▸ The task: Which lines below contain "agent"? Copy every one of them.

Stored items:
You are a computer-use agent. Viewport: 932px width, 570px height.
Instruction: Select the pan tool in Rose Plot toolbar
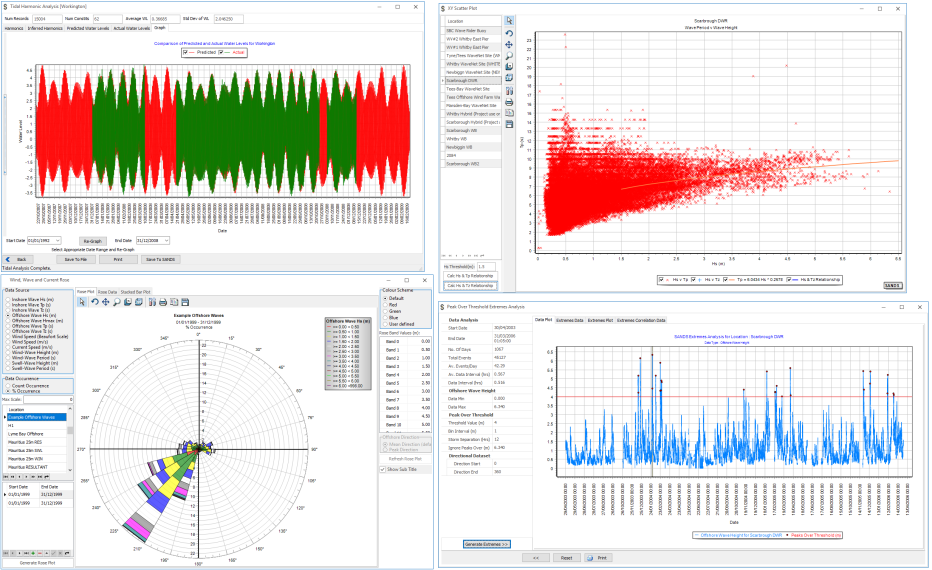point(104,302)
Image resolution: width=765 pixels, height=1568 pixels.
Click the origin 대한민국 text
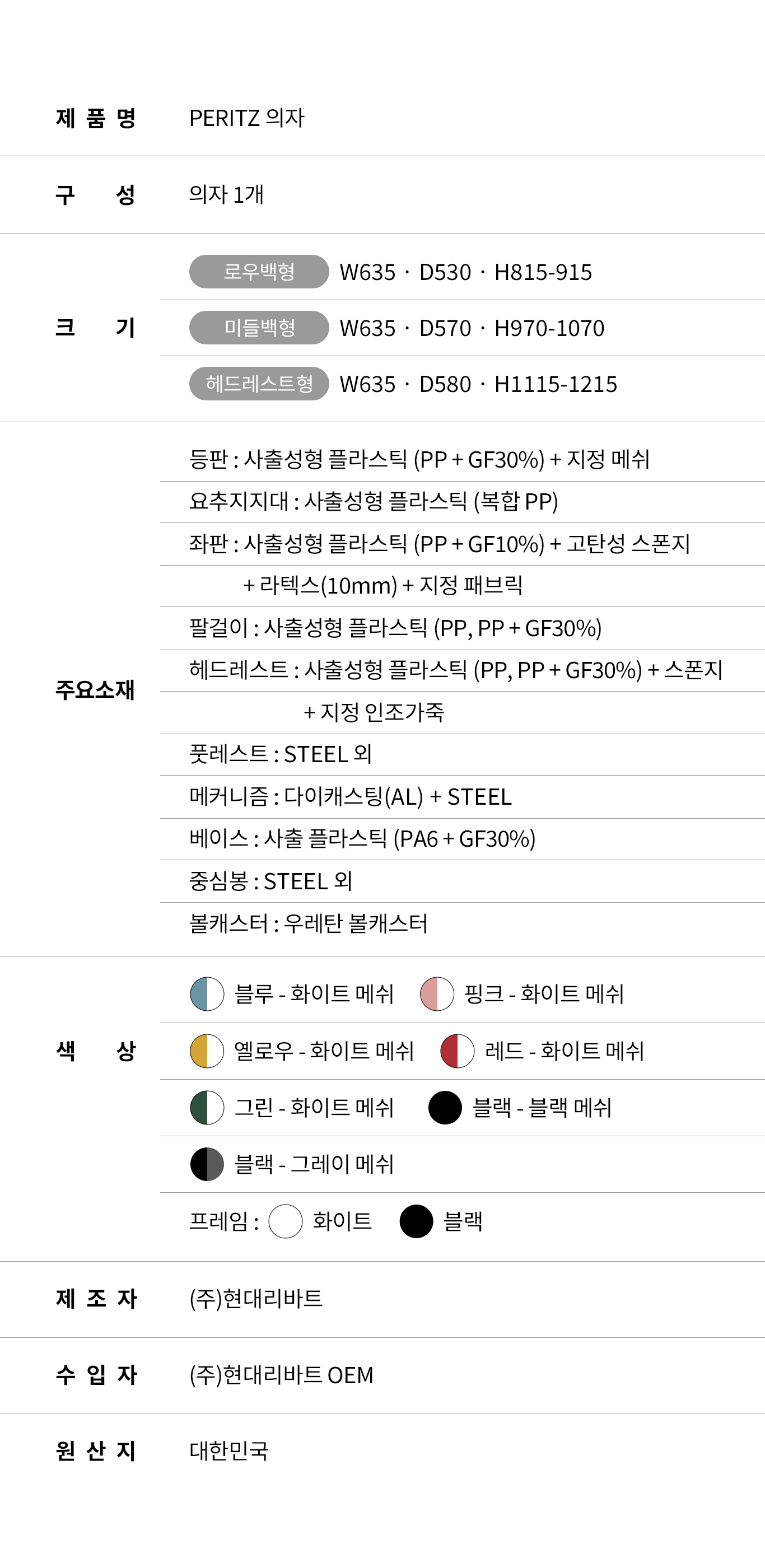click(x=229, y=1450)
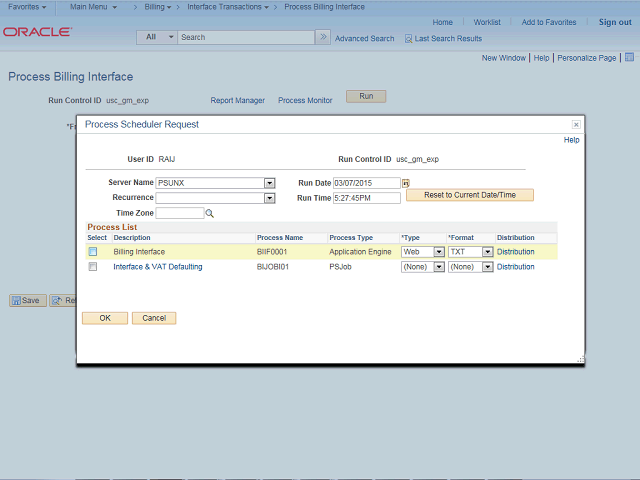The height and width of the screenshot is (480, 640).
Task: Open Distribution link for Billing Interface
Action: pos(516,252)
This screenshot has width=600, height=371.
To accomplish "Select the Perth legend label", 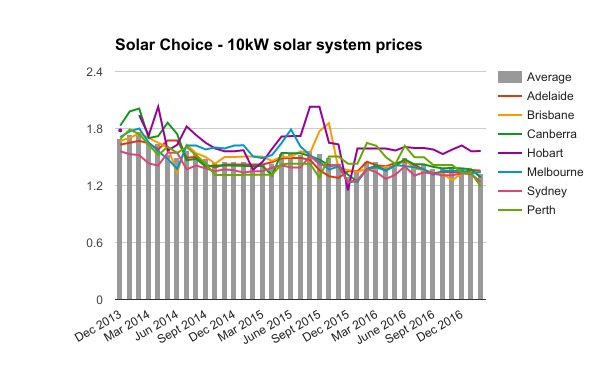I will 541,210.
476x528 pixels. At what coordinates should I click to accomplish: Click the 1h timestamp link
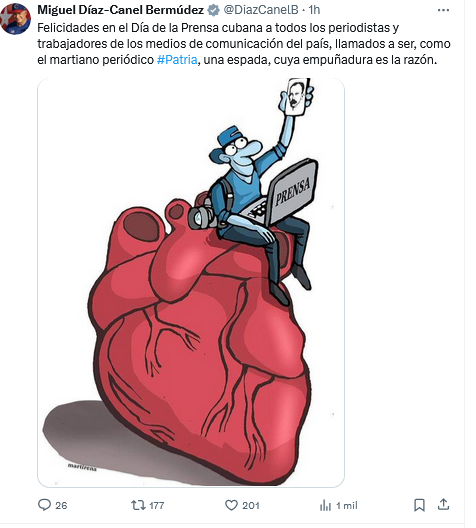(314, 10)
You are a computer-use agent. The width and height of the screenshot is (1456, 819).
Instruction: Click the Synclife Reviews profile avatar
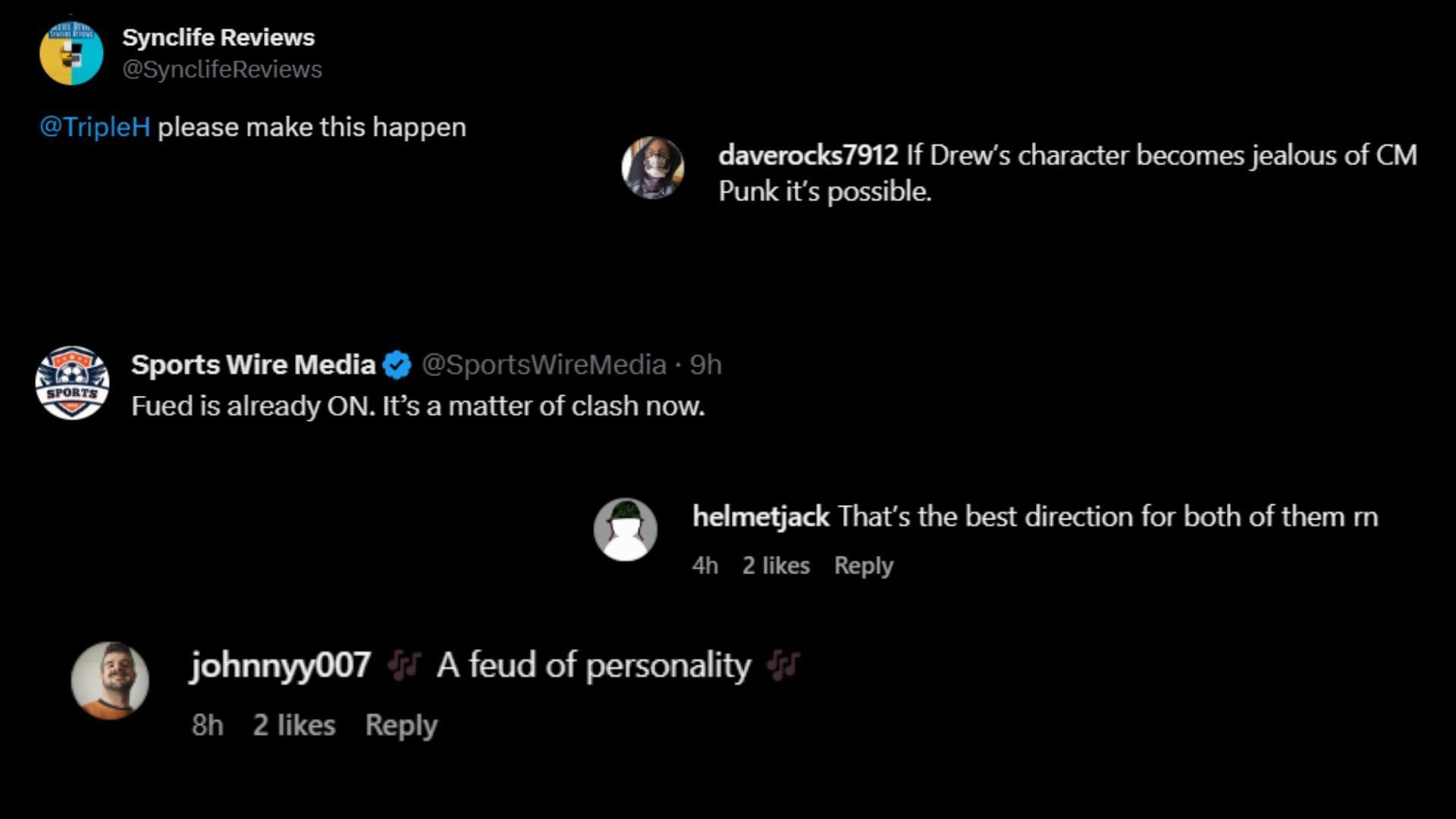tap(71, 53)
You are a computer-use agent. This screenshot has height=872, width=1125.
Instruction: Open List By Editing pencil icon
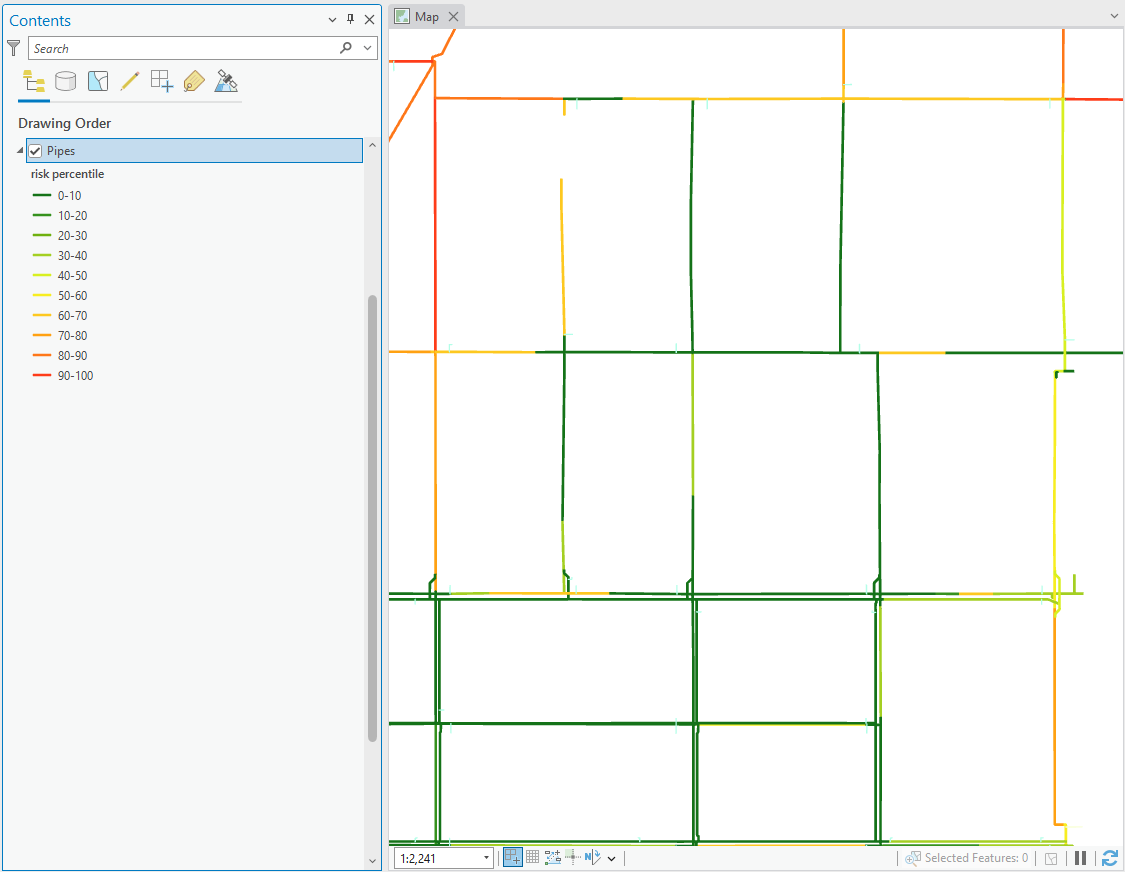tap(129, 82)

▸ Output of the task:
You are a computer-use agent. Viewport: 932px width, 570px height.
You are a computer-use agent. The width and height of the screenshot is (1456, 819).
You are a computer-use agent. This screenshot has height=872, width=1125.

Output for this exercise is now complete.